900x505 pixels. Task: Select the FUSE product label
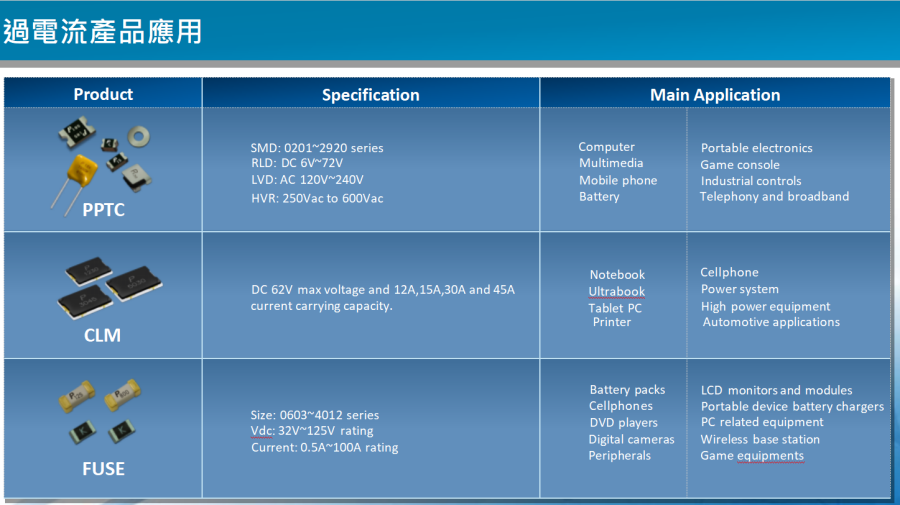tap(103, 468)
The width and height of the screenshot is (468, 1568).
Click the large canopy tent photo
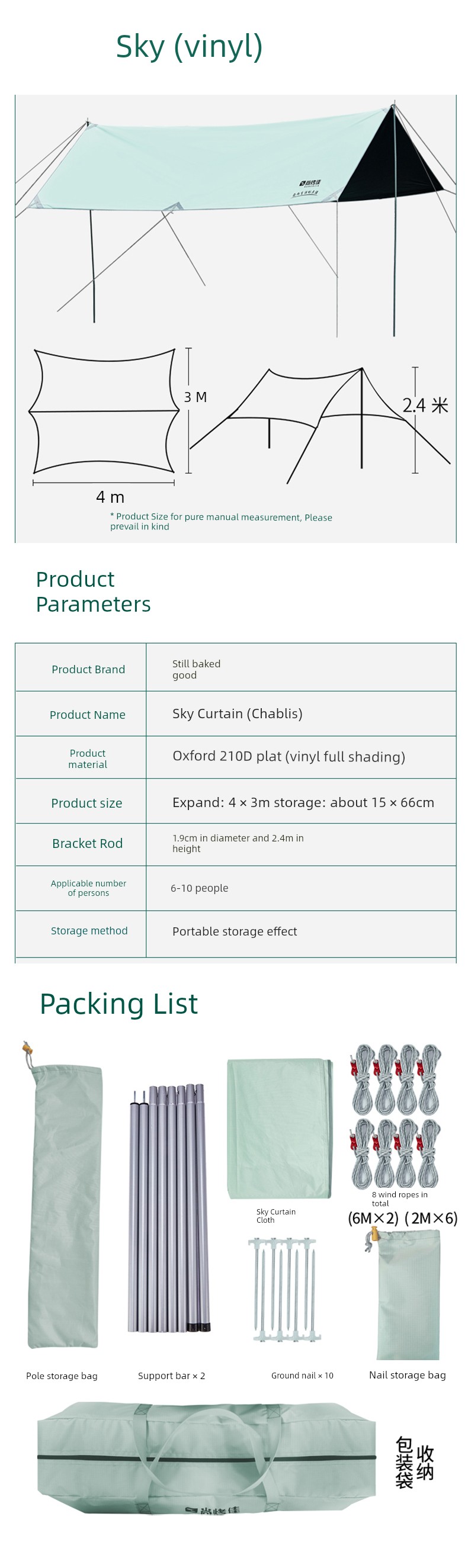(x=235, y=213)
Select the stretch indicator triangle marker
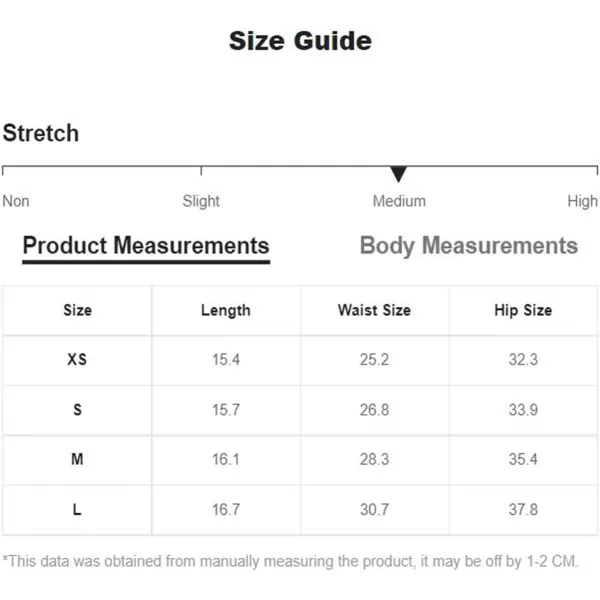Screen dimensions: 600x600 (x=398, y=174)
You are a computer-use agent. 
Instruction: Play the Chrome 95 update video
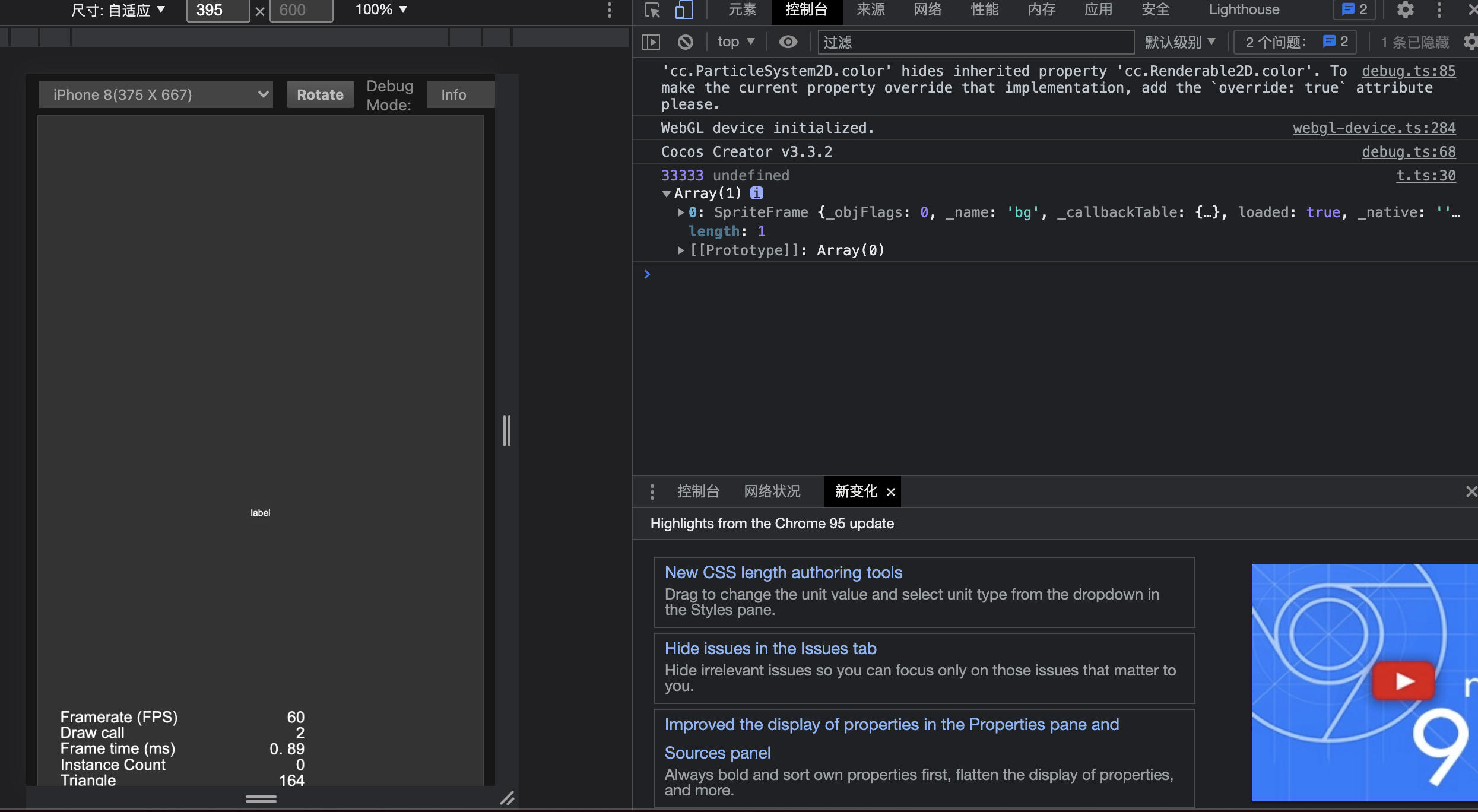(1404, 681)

^^^^^^^^^^^^^^^^

What this task involves: Update the records above by changing "Select" to "Choose" wherever it appears, leaving everything else as it is. Omit the pictures when you reproduce them.

Response:
900x505 pixels. Task: Choose the FUSE product label
tap(103, 468)
The width and height of the screenshot is (468, 1568).
Click the large canopy tent photo
(x=235, y=213)
Choose the stretch indicator triangle marker
Screen dimensions: 600x600 (x=398, y=174)
You are a computer-use agent. 
Instruction: Play the Chrome 95 update video
(1404, 681)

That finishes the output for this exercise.